Hypothesise
An AI-Powered Operating System for Experimentation
A lot of product work lives in the gap between “I think there's a problem here” and “here's a test we can actually ship.” You notice something in the data, you have a hunch, and then it takes hours to turn that into something a developer can act on. Hypothesise is a tool I built to close that gap.
What it does
You feed it the inputs a product or growth team already has — a page URL, analytics data, heuristic notes, observations from session recordings — and it produces structured, developer-ready test briefs in minutes.

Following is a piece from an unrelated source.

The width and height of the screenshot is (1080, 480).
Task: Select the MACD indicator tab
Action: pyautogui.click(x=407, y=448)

The workflow is: create an audit for a page, pull in metrics, add context through annotated screenshots and session notes, generate hypotheses. Claude looks at the full picture and returns ranked, evidence-backed test ideas. Approving one spits out a complete brief — control and variant descriptions, success metrics, dev notes, QA checklist — in a single click.
How it's built
Backend is FastAPI with all Claude API calls routed through a versioned prompt registry. Every prompt version is immutable once released and every generation is logged — which matters when the output is something people are actually shipping from. Frontend is Next.js with Tailwind, backed by Supabase for auth, database, and file storage. Screenshots are captured server-side via Playwright, and an annotation layer lets you drop pins on friction points before generation so the model has richer context to work from.

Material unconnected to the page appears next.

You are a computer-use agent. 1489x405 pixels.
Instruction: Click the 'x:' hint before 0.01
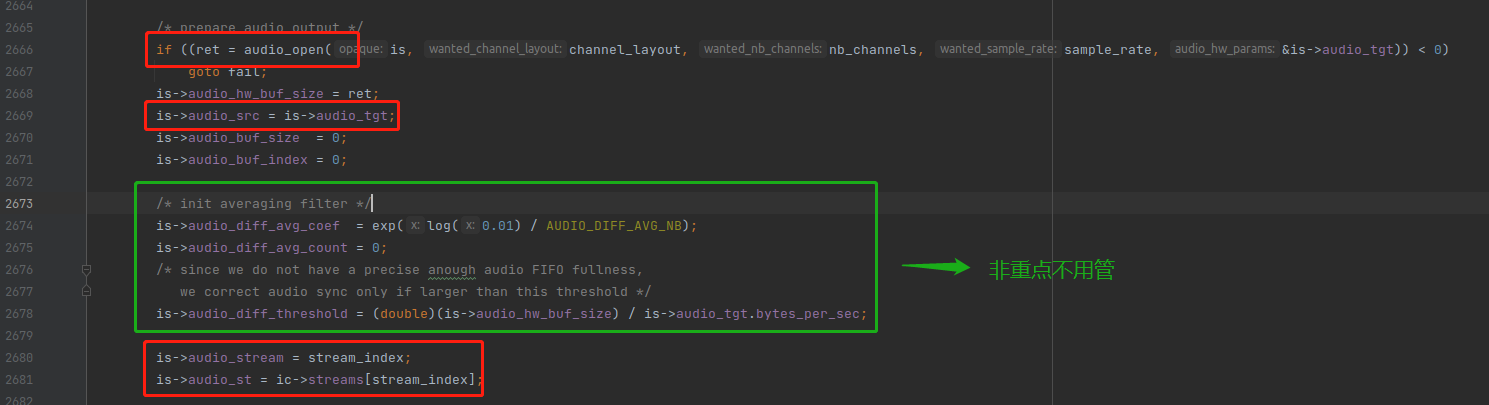coord(469,226)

The prompt system is on its sixth iteration and is built on top of a few key frameworks — UX best practices, common interaction patterns, industry-specific conversion drivers, and design system guidelines. Version 6 added routing across 12 page types and an industry context block covering 18 verticals, so the model knows whether it's looking at a consumer checkout or a SaaS onboarding screen and can reason from the right set of assumptions.

01 — Audit
Create a page audit, pull in metrics, annotate screenshots and session notes.

02 — Hypotheses
Claude returns ranked, evidence-backed test ideas from the full picture.

03 — Test Brief
Approve one and get a complete brief — variants, metrics, dev notes, QA checklist.

04 — Results
Log outcomes back in. The tool builds institutional memory across every test.
Why I built it
Mostly to see if I could meaningfully improve my own experimentation work — better hypotheses, faster briefs, less time lost between spotting something and acting on it. So far the answer seems to be yes, which is making me think about what a more polished version of this could look like.
Where it's going
Current build covers audit creation, analytics integration, hypothesis generation, brief creation, and results logging. On the roadmap: workspace management and Jira and Linear integration for dev handoff.

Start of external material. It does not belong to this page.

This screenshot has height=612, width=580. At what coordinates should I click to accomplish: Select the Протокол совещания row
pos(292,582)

The more interesting challenge right now is figuring out how to integrate something I've built for myself into an actual team workflow. That's probably a familiar problem for a lot of firms at the moment — existing processes are rigid, platforms are ingrained, and getting a new tool to sit alongside them without creating duplicative work is harder than it sounds. I'm working through the triggers, webhooks, and automations that would let information flow between systems rather than having to be entered twice. The goal is something that fits into how the team already works, not something that asks everyone to work differently.
The other thing this has made me think about is whether AI just requires work products to look different full stop. The output of a brief, a hypothesis, a handoff doc — the formats we've settled on weren't designed with any of this in mind. I'm going back and forth on whether the answer is format agnosticism or actually stricter, more structured formats that models can reason from reliably. Haven't landed anywhere yet, but it's the thing I'm thinking about most.